Wikipedia Prankster Confesses

By Katharine Q. Seelye The New York Times

It started as a joke and ended up as a shot heard round the Internet, with the joker quitting his job and Wikipedia, the online encyclopedia, suffering a blow to its credibility.

A man in Nashville, Tenn., has admitted that, in trying to shock a colleague with a joke, he put false information into a Wikipedia entry about John Seigenthaler Sr., a former editor of The Tennessean newspaper in Nashville.

Brian Chase, 38, who until Friday was an operations manager at a small delivery company, told Seigenthaler he had written the material suggesting Seigenthaler had been involved in the assassinations of John and Robert Kennedy.

Seigenthaler discovered the false entry only recently and wrote about it in an op-ed article in USA Today, saying he was especially annoyed that he could not track down the perpetrator because of Internet privacy laws.

His plight touched off a debate about the reliability of information on Wikipedia -- and by extension the Internet -- and the difficulty in holding Web sites and their users accountable, even when someone is defamed.

In a letter to Seigenthaler, Chase said he thought that Wikipedia was a "gag" Web site and that he had written the assassination tale to shock a co-worker, who knew of the Seigenthaler family and its illustrious history in Nashville.

"It had the intended effect," Chase said of his prank in an interview.
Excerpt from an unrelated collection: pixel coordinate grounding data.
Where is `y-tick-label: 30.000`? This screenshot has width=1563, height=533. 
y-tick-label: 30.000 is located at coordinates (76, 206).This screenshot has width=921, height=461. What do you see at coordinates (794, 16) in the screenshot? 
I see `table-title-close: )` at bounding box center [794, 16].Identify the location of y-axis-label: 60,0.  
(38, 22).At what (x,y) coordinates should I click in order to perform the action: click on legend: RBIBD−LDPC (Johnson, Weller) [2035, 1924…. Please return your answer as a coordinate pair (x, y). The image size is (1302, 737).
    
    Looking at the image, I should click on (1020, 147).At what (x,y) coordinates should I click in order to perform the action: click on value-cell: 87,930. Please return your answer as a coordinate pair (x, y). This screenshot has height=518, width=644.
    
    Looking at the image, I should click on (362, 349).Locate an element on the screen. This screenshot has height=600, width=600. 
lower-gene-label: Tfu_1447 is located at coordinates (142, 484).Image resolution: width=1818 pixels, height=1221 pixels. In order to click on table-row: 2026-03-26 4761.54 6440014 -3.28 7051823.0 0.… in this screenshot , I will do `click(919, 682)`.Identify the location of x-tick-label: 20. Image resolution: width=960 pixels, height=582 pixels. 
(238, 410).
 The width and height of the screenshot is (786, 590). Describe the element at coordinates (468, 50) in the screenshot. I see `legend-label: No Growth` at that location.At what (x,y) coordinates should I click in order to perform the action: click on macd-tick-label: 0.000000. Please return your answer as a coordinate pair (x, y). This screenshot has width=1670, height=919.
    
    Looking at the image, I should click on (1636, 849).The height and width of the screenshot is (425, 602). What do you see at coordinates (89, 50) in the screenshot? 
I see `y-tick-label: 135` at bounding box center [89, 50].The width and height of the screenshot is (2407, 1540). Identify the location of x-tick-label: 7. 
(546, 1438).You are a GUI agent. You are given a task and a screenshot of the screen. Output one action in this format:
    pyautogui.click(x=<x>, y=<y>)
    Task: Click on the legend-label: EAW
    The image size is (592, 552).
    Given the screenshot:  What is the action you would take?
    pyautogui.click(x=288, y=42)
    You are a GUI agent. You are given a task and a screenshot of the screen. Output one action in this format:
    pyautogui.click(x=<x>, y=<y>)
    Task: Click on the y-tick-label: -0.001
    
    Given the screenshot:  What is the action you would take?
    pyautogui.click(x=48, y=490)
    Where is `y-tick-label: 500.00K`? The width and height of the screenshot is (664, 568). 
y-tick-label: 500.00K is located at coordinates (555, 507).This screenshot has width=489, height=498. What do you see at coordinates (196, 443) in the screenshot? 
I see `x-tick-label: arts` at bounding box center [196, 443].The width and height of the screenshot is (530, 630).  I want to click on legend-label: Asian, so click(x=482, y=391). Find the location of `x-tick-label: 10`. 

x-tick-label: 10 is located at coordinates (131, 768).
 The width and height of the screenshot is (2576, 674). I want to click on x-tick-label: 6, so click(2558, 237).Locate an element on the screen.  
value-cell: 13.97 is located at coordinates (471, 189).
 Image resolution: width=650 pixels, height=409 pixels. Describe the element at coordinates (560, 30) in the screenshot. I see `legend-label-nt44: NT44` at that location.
But Chase said that once he became aware through news accounts of the damage he had done to Seigenthaler, he was remorseful and scared of what might happen to him.

Chase also found that he was slowly being cornered in cyberspace, thanks to the sleuthing efforts of Daniel Brandt, 57, of San Antonio, Texas, who makes his living as a book indexer. Brandt has been a frequent critic of Wikipedia and started an anti-Wikipedia Web site in September after reading what he said was a false entry about himself.

Using information in Seigenthaler's article and some online tools, Brandt traced the computer used to make the Wikipedia entry to the delivery company in Nashville. Brandt called the company and told employees about the Wikipedia problem but was not able to learn anything.

Brandt then sent an e-mail message to the company, asking for information about its courier services. A response bore the same Internet Protocol address that was left by the creator of the Wikipedia entry, offering further evidence of a connection.

A call by a reporter to the delivery company Thursday made employees nervous, they later told Seigenthaler. On Friday, Chase hand-delivered a letter to Seigenthaler's office, confessing what he had done, and they talked at length.

Wikipedia, a nonprofit venture that is the world's biggest encyclopedia, is written and edited by thousands of volunteers, and mistakes are expected to be caught by users.

Chase wrote: "I am truly sorry to have offended you, sir. Whatever fame comes to me from this will be ill-gotten indeed."

Seigenthaler said he "was not after a pound of flesh" and would not take Chase to court.

Chase resigned because, he said, he did not want to cause problems for his company. Seigenthaler urged Chase's boss to rehire him, but Chase said this had not happened.

Seigenthaler, founder of the First Amendment Center, said that as a longtime advocate of free speech, he found it awkward to be tracking down someone who had exercised that right. "I still believe in free expression," he said. "What I want is accountability."